EXERCISE REQUIREMENTS: Once the line with "Книги для підлітків (1224, 2275)" is found in the data, output it and each following line exactly, up to and including the line with "Акції та спецпропозиції (925, 2169)", and nothing before or after.

DATA FOR THIS TASK:

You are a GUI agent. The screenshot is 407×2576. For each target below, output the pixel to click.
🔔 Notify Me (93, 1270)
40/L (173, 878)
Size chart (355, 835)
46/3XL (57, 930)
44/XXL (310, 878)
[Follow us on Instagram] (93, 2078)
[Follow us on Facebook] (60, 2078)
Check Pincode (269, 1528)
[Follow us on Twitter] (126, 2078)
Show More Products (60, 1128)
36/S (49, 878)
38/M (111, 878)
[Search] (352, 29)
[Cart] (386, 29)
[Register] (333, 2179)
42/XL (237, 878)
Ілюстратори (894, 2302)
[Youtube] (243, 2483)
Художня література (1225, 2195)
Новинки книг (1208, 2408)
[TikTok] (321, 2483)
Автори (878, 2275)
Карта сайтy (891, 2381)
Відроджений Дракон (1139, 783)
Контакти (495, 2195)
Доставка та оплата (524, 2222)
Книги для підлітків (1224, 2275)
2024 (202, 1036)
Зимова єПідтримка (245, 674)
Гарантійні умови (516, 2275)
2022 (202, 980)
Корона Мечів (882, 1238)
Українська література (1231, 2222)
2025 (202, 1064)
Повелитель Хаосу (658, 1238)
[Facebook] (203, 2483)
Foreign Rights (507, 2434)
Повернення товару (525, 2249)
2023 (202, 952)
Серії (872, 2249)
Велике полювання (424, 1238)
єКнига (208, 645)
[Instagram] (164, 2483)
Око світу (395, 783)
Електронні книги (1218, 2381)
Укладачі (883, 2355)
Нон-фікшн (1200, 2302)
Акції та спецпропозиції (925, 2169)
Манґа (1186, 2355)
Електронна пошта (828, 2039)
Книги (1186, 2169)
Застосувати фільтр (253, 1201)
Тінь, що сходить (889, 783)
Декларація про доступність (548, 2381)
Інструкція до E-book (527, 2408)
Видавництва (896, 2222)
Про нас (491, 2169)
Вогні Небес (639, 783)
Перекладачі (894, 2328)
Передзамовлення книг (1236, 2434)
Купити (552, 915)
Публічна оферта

SOLUTION TO THIS EXERCISE:
Книги для підлітків (1224, 2275)
2024 (202, 1036)
Зимова єПідтримка (245, 674)
Гарантійні умови (516, 2275)
2022 (202, 980)
Корона Мечів (882, 1238)
Українська література (1231, 2222)
2025 (202, 1064)
Повелитель Хаосу (658, 1238)
[Facebook] (203, 2483)
Foreign Rights (507, 2434)
Повернення товару (525, 2249)
2023 (202, 952)
Серії (872, 2249)
Велике полювання (424, 1238)
єКнига (208, 645)
[Instagram] (164, 2483)
Око світу (395, 783)
Електронні книги (1218, 2381)
Укладачі (883, 2355)
Нон-фікшн (1200, 2302)
Акції та спецпропозиції (925, 2169)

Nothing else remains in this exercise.